From the NYT, they had a photograph of a [extremely cute] ‘juveline opposum’, and someone handling it with a nuclear-reactor-handling thickness glove.
So how dangerous would those be in real life? Scratch you bad? Puppy soft? Deadly cuts?
(scroll down the link for the picture on the right)
My 8yo daughter just saw her first possum last night as it wandered through our back yard. She was very excited, and then scared.
Their claws are fairly sharp (but small) as they use them for climbing, but it’s probably their teeth that are the greatest concern. They’re little needles and that’s what they present when cornered, along with an awful hissing. I would use gloves too, though that little guy probably couldn’t do too much damage.
That’s your idea of “extremely cute”? The mind boggles.
Them things have a mouth full of sharp and nasty teeth, and the disposition to use them. I’m not sure I’d rely on the gloves I saw in the photo, but maybe the young’uns can’t bite that hard.

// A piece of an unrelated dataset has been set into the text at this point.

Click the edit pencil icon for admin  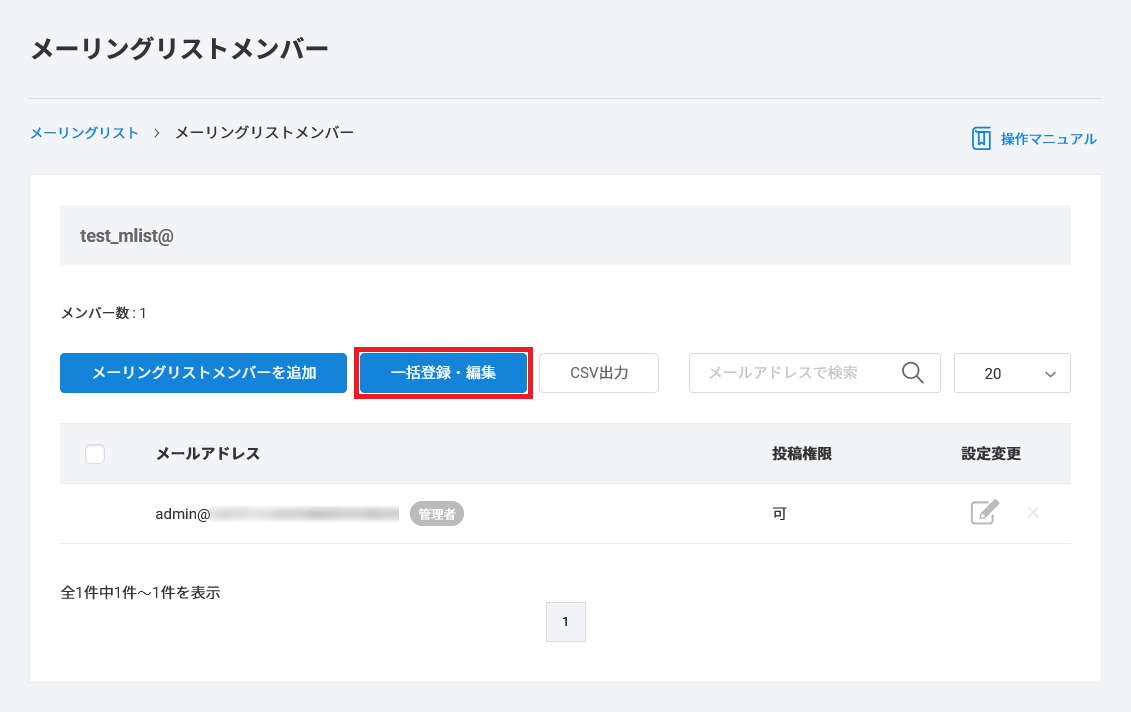pyautogui.click(x=984, y=513)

That looks like a fairly standard leather work glove to me, although it’s possibly new (judging by the color) and/or too large for the person wearing it. The article says they were expecting rats and mice in the live traps, so they came prepared to reach in and pull them out. My impression is that with small mammals the risk isn’t that they’ll shred your hand (although a good solid bite would HURT), it’s the possibility of infection and rabies. You do not want to give them a chance to break your skin. A heavy leather glove sounds about right for stopping bites.
I have been told that adult possums can be NASTY. Don’t approach them, and don’t let your pets do so either if you can prevent it.
Possums don’t hardly ever carry rabies, it’s almost unheard of in possums. They’re highly resistant to most diseases.
I’ve helped a wildlife rehabber friend hand-feed baby possums. I think they’re so ugly they’re really adorable but most people’s mileage varies! They will nip though, especially if hungry and eager and they have needle-sharp little teeth. Also when handling any wildlife, it’s generally good practice to assume it’s carrying all sorts of pathogens, or can bite. My friend used either heavy leather gloves or metal mesh gloves for handling most critters, even wee babies.